Can it be the IIS itself?

brettyj · December 12, 2017, 7:25pm

I’m having the same issue with IIS since the upgrade - I’ve opened an issue on GitHub which has had no attention so far https://github.com/home-assistant/home-assistant/issues/11082 it’s definately an issue with HASS because if I rollback to an old backup it works fine.

grietver · December 15, 2017, 8:19pm

Finally found a solution. It appears IIS ARR does not handle websocket compression properly (see here). You can work your way around this by clearing the Sec-WebSocket-Extensions header on the incomming requests:

First add the server variable to IIS manager: Your site > URL Rewrite > View Server Variables… > Add: HTTP_SEC_WEBSOCKET_EXTENSIONS

Then add the variable to the inbound rule that forwards requests to Home Assistant. This is my rule in web.config:

<rule name="Forward to Home Assistant" stopProcessing="true">
    <match url="(.*)" />
    <action type="Rewrite" url="http://localhost:8123/{R:0}" logRewrittenUrl="true" />
    <serverVariables>
        <set name="HTTP_SEC_WEBSOCKET_EXTENSIONS" value="" />
    </serverVariables>
</rule>

You can also add the variable to the inbound rule with IIS-Manager, but it forces you to enter a value. You still end up with editing web.config to clear the value.

This became an issue in 0.58 because aiohttp added support for compression extensions for websockets. This compression made the IIS ARR issue visible. It was the aiohttp 2.3.0 changelog that put me in the right direction.

I’m now running 0.59.2 without any issues

brettyj · December 18, 2017, 1:03pm

Aha that’s fixed it. Cheers!

zymotik · January 29, 2018, 6:56pm

Thank you @grietver!

Don’t forget to add “HTTP_SEC_WEBSOCKET_EXTENSIONS” to the allowed server variables list if it complains with a 500.

bartplessers · February 15, 2018, 9:41pm

Hi everyone,

I’m having the same issue over here.
Added HTTP_SEC_WEBSOCKET_EXTENSIONS to server var and my ARR rules:

<?xml version="1.0" encoding="UTF-8"?>
<configuration>
    <system.webServer>
        <rewrite>
            <rules>
                <rule name="Let's Encrypt" enabled="true" stopProcessing="true">
                    <match url="(.well-known/acme-challenge/*)" />
                    <action type="None" />
                </rule>
                <rule name="ReverseProxyInboundRule1" stopProcessing="true">
                    <match url="(.*)" />
                    <action type="Rewrite" url="http://192.168.4.82:8123/{R:0}" />
                    <serverVariables>
                        <set name="HTTP_SEC_WEBSOCKET_EXTENSIONS" value="" />
                    </serverVariables>
                </rule>
            </rules>
        </rewrite>
    </system.webServer>
</configuration>

On internal LAN, no problem to login, over IIS reverse proxy: not possible to login.
Is there something else I should configure?
Note: my ARR is a different machine than my HASS.

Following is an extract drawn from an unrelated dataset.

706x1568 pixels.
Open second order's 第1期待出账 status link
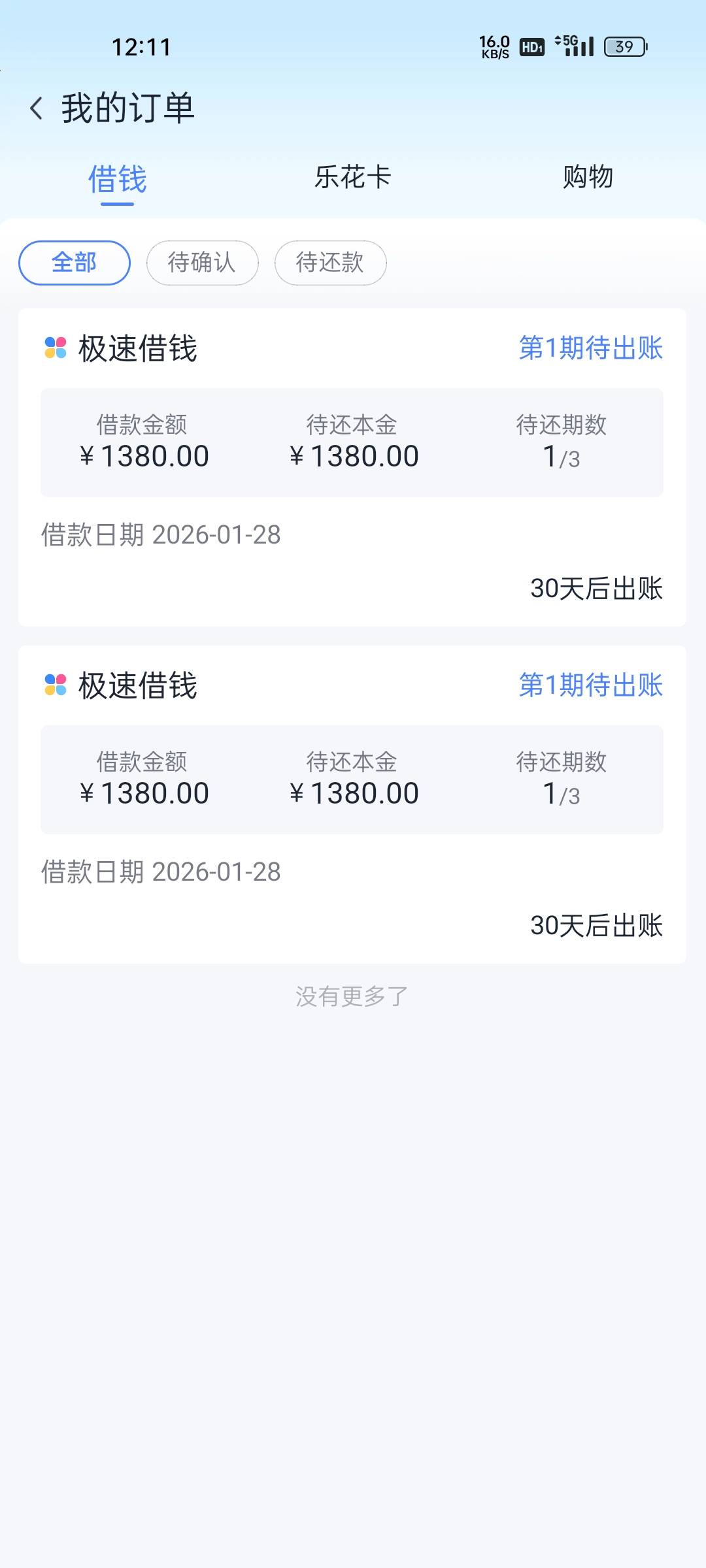point(590,685)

any help is much appreciated!

Kind regards,
Bart

grietver · February 15, 2018, 10:06pm

Did you enable WebSocket in IIS?
Did you add HTTP_SEC_WEBSOCKET_EXTENSIONS to the site variables?

bartplessers · February 15, 2018, 10:24pm

That did the trick!

thank you very much.
Setup HASS today. First impression of this community: 10/10!

kind regards,
Bart

GeoffAtHome · March 5, 2018, 7:48pm

Hi,

I am running into similar problems. I am running IIS 10.0 and hass.io on a Pi. I was hoping the URL-rewrite rules would address my problem. From the output I am connecting on port 80, before I secure the site.

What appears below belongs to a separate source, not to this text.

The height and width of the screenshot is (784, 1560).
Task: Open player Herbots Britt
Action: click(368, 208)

When I add the above script, correcting the local IP address and adding the HTTP_SEC_WEBSOCKET_EXTENSIONS site variables, I got a 404 error.

Any clues greatly appreciated to help me to get this working.

GeoffAtHome · March 13, 2018, 11:07am

By side stepping IIS and port forwarding directly to hassio. Let’s Encrypt provided the certificate. Turned out to be straight forward and no ducksdns required.

IIS was really a red-herring and does no need to be part of the solution or problem.